→ **WHAT THE EXERCISE ASKS**:
Starting with the line where "Task: Click the" appears, print every line through the end of the entries below exactly as it stands, and leave out the pictures.

*** STUDY MATERIAL Section Begins ***

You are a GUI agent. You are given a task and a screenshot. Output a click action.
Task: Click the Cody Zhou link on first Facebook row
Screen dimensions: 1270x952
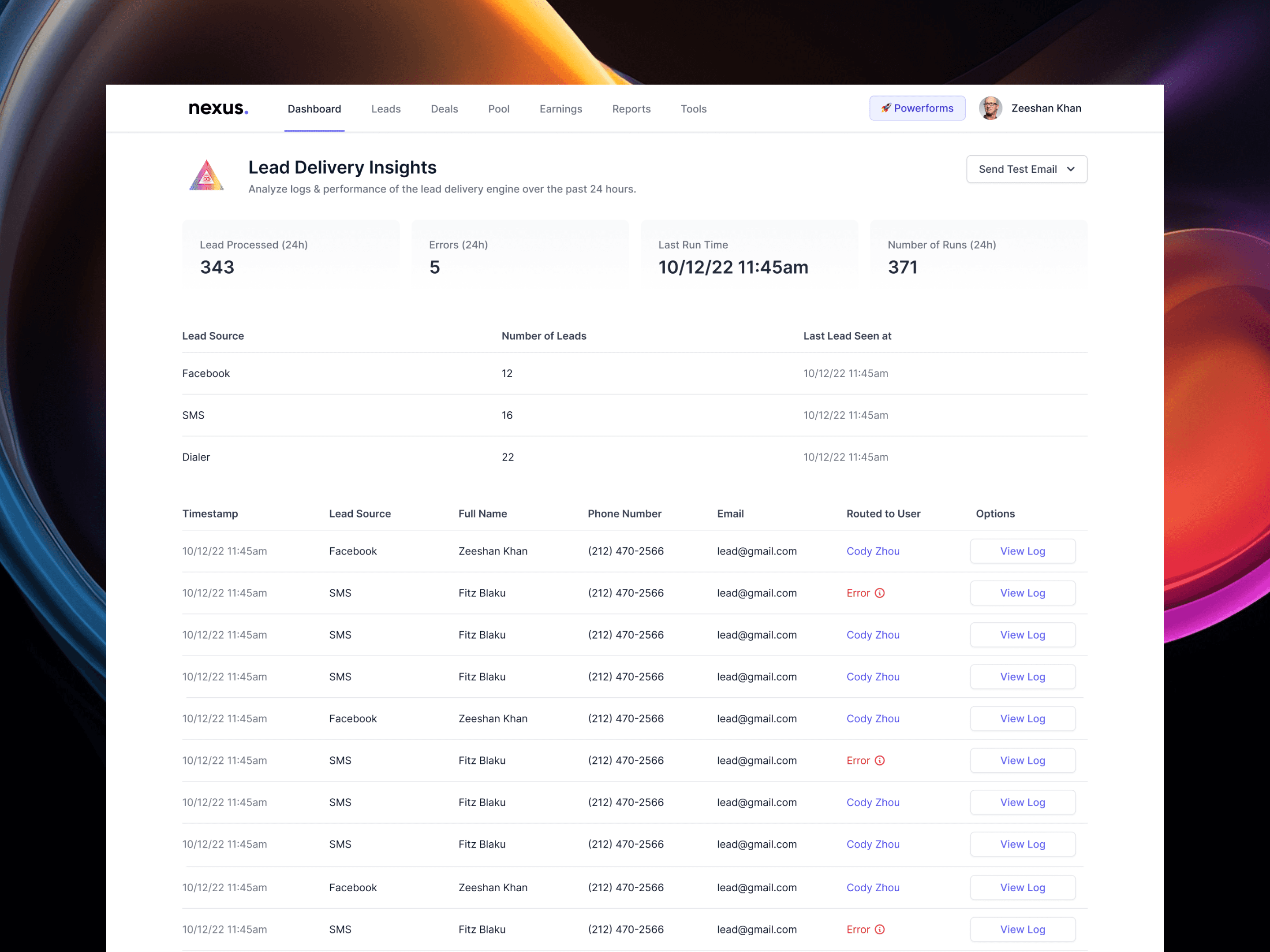point(872,550)

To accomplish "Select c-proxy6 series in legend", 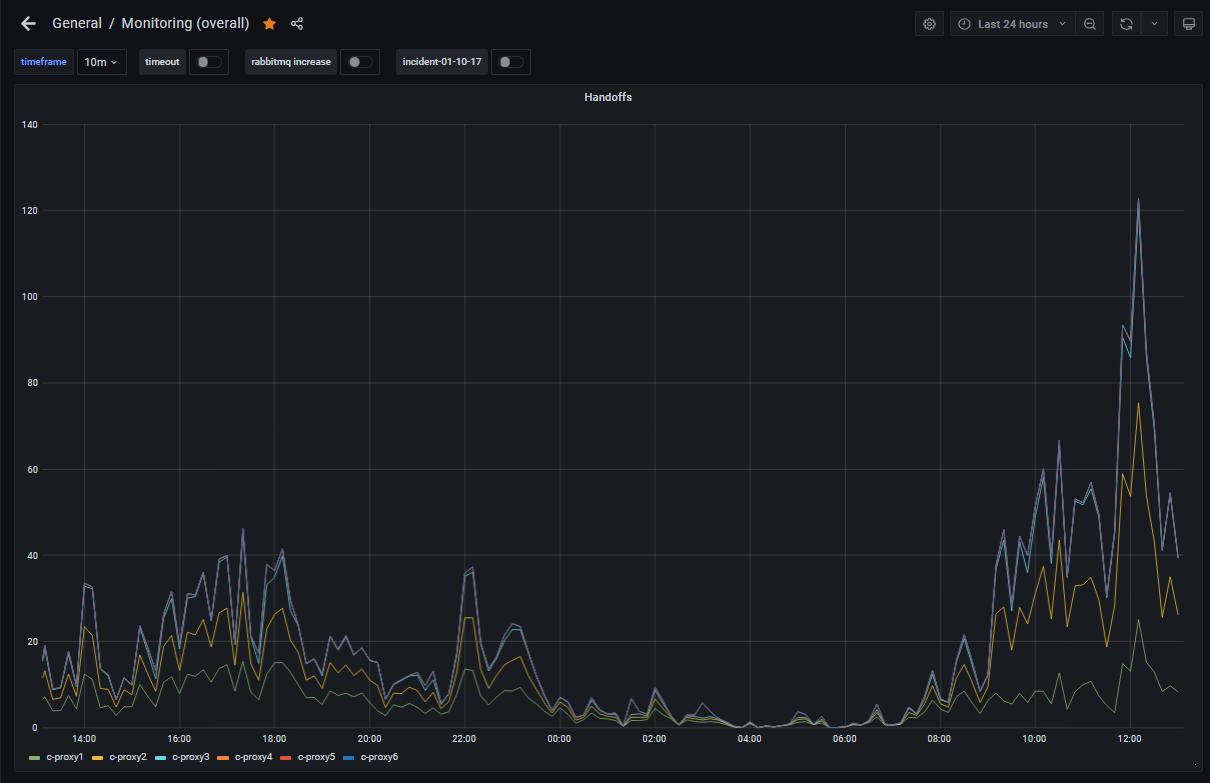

*** STUDY MATERIAL Section Ends ***

→ **EXERCISE OUTPUT**:
Task: Click the Cody Zhou link on first Facebook row
Screen dimensions: 1270x952
point(872,550)

To accomplish "Select c-proxy6 series in legend", 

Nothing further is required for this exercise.